[TASK OBJECTIVE] Find and copy each line of the data that includes "Screenshot".
************
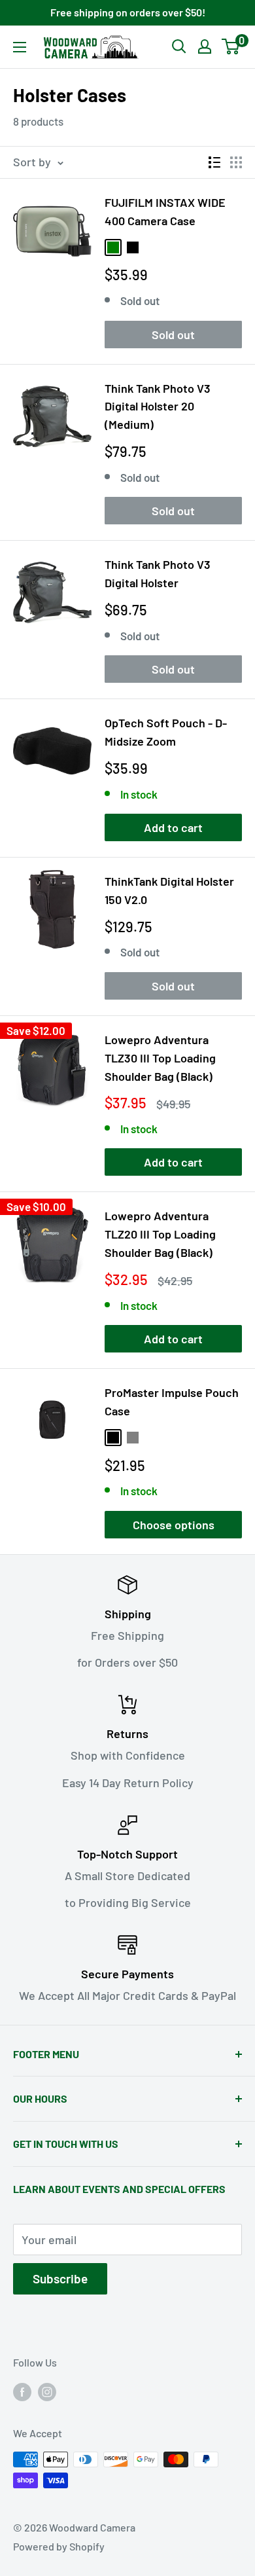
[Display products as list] (214, 162)
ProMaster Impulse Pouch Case (172, 1401)
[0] (231, 46)
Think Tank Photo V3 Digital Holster (158, 573)
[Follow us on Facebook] (22, 2391)
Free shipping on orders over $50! (127, 12)
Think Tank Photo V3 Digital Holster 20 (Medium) (158, 406)
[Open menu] (19, 47)
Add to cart (173, 827)
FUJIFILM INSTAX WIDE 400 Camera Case (165, 211)
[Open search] (179, 46)
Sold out (173, 334)
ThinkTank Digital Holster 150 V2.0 (169, 890)
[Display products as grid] (236, 162)
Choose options (173, 1524)
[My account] (204, 46)
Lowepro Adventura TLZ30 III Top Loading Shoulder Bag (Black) (160, 1057)
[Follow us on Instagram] (47, 2391)
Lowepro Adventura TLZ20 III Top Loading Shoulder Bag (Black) (160, 1234)
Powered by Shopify (59, 2546)
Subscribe (60, 2278)
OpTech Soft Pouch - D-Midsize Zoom (166, 732)
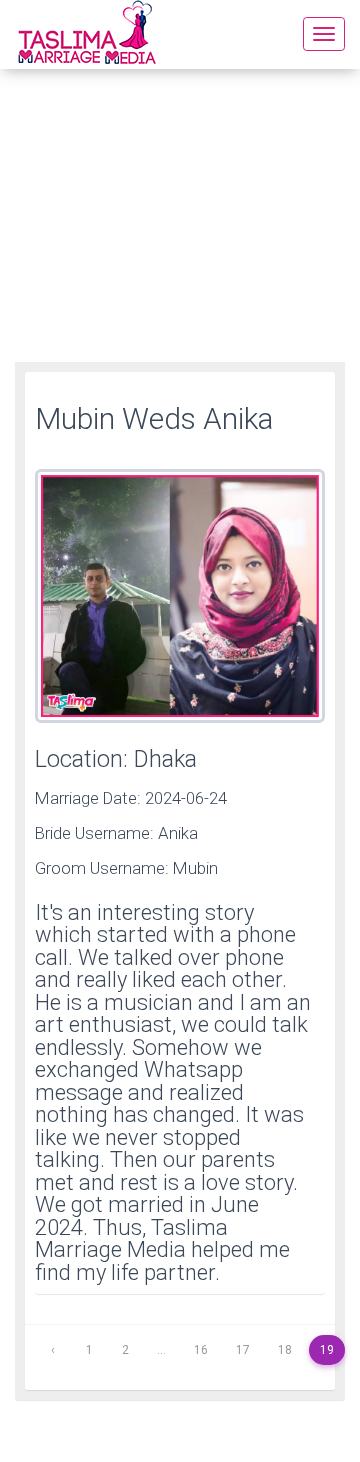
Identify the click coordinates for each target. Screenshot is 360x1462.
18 (285, 1350)
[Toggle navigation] (324, 34)
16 (201, 1350)
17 (243, 1350)
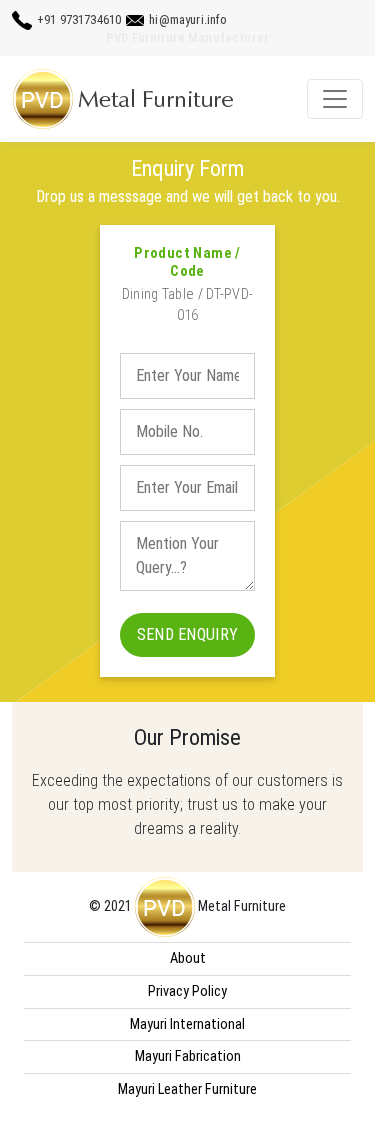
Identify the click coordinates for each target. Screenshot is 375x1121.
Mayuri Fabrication (188, 1056)
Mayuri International (187, 1024)
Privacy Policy (187, 991)
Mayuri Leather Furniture (187, 1089)
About (188, 958)
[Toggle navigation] (335, 99)
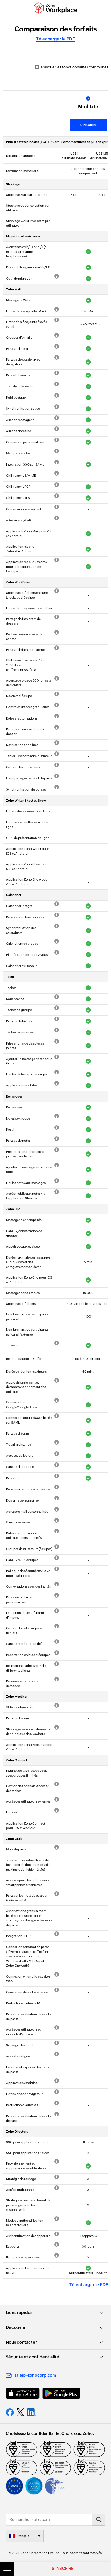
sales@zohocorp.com (35, 2375)
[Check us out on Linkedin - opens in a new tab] (31, 2412)
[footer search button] (98, 2520)
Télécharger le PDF (55, 38)
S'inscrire (88, 125)
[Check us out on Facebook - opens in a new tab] (10, 2412)
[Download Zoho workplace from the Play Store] (61, 2393)
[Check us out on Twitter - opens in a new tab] (20, 2412)
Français (23, 2536)
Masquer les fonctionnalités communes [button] (74, 67)
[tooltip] (56, 276)
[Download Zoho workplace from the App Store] (23, 2393)
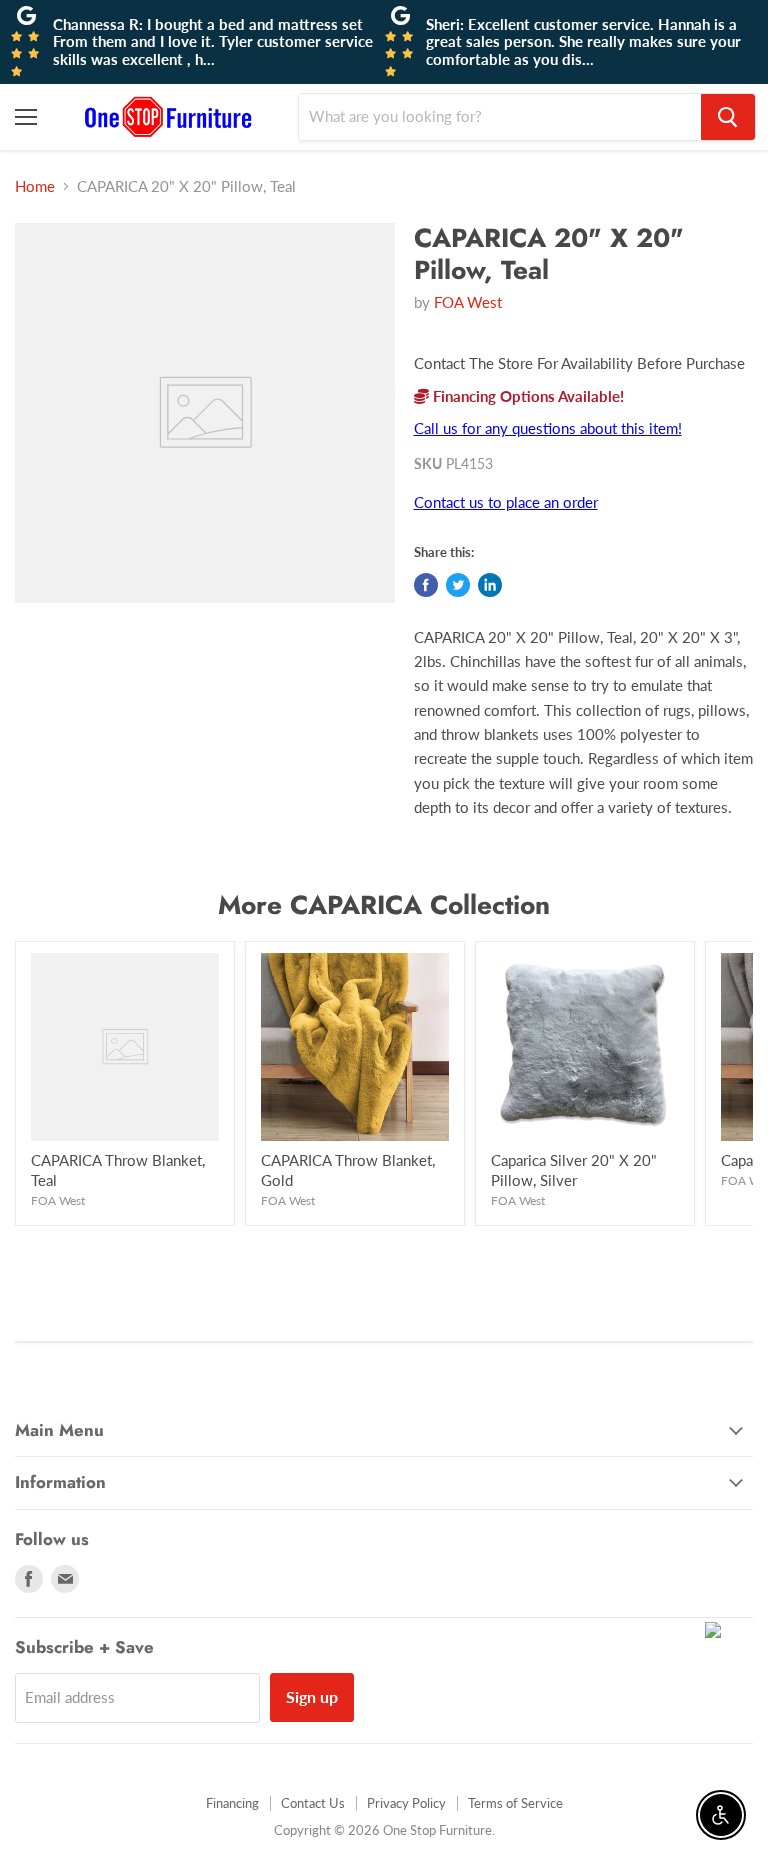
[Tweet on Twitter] (458, 585)
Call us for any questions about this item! (548, 428)
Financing (232, 1803)
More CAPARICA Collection (384, 905)
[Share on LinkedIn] (490, 585)
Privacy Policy (406, 1803)
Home (35, 186)
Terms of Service (515, 1803)
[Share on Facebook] (426, 585)
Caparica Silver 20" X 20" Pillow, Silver (574, 1170)
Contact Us (313, 1803)
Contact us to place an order (506, 502)
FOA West (468, 302)
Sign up (312, 1696)
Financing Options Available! (526, 396)
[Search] (728, 117)
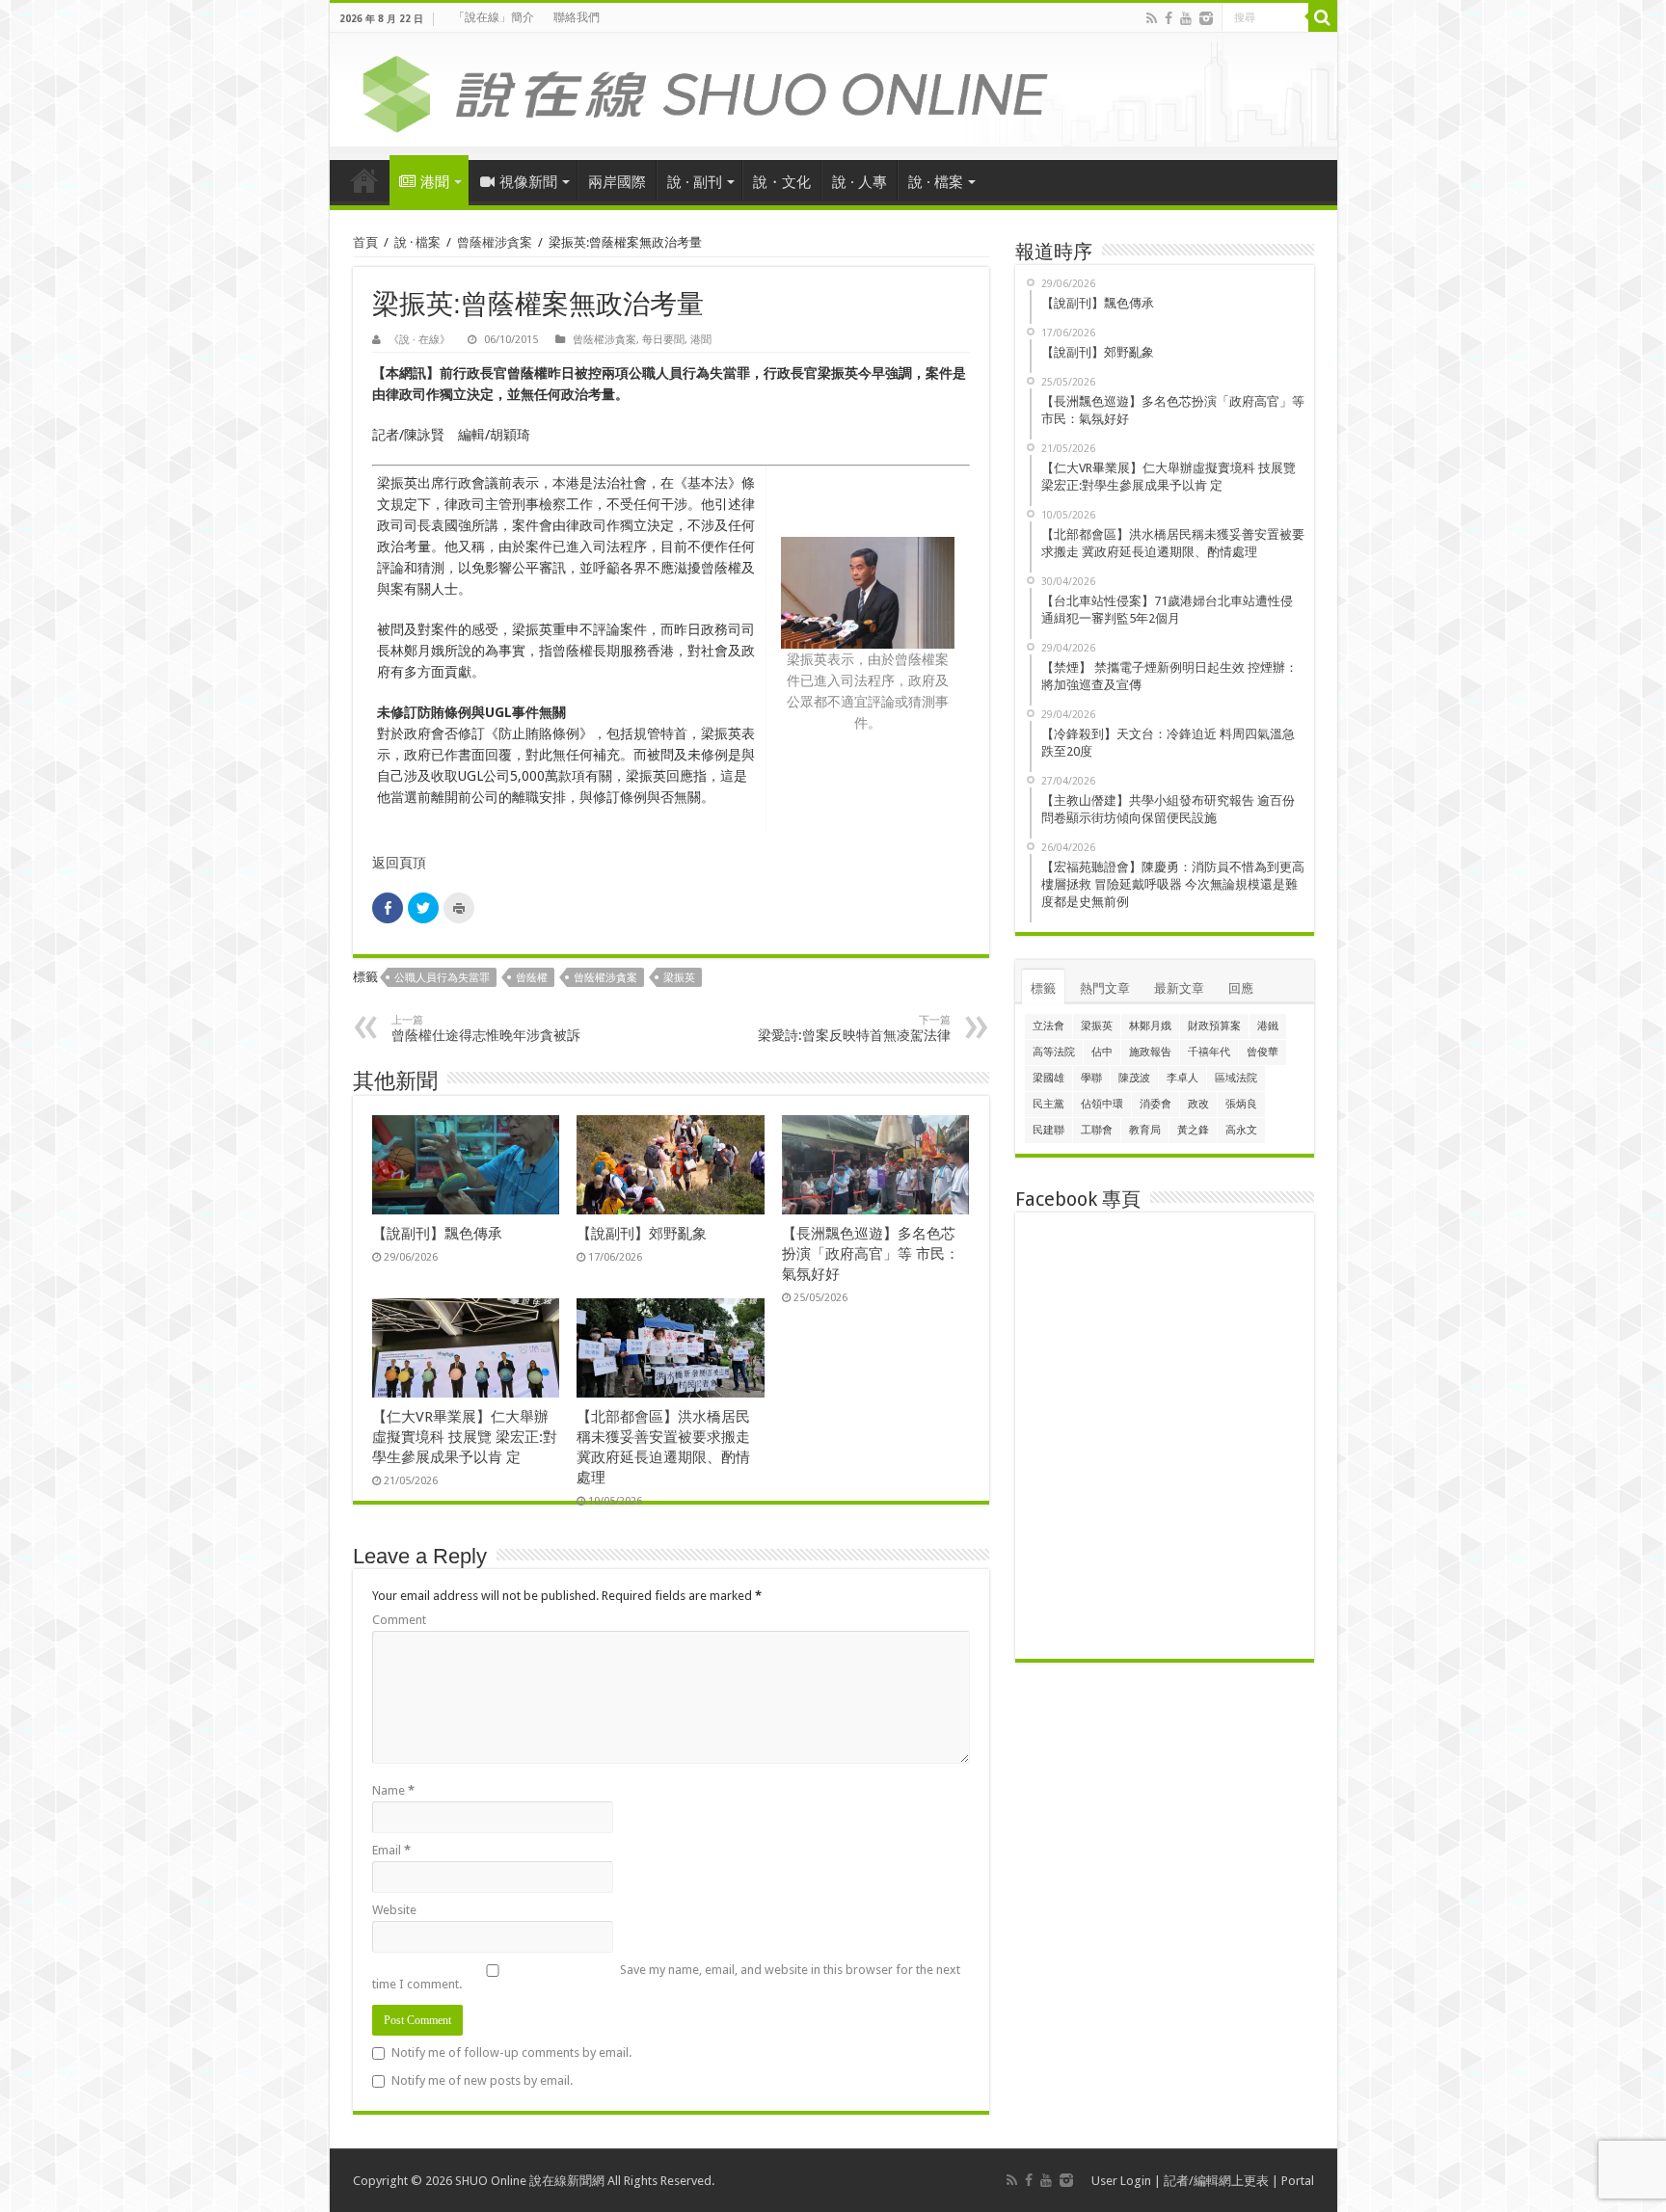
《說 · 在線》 (419, 339)
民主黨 (1048, 1104)
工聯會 (1097, 1130)
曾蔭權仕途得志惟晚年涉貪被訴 (485, 1028)
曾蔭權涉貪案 (494, 242)
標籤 (1043, 988)
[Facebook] (1168, 18)
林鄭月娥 (1150, 1026)
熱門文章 (1105, 988)
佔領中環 (1102, 1104)
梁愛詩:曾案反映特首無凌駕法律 (854, 1028)
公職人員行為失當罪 (442, 978)
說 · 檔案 (935, 182)
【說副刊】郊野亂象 (642, 1233)
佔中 (1102, 1052)
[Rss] (1151, 18)
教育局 (1145, 1130)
************
[OUTPUT BELOW]
Identify the click coordinates for each target. Screenshot is 360x1462.
Identify the click coordinates for each target. Screenshot is 375x1121.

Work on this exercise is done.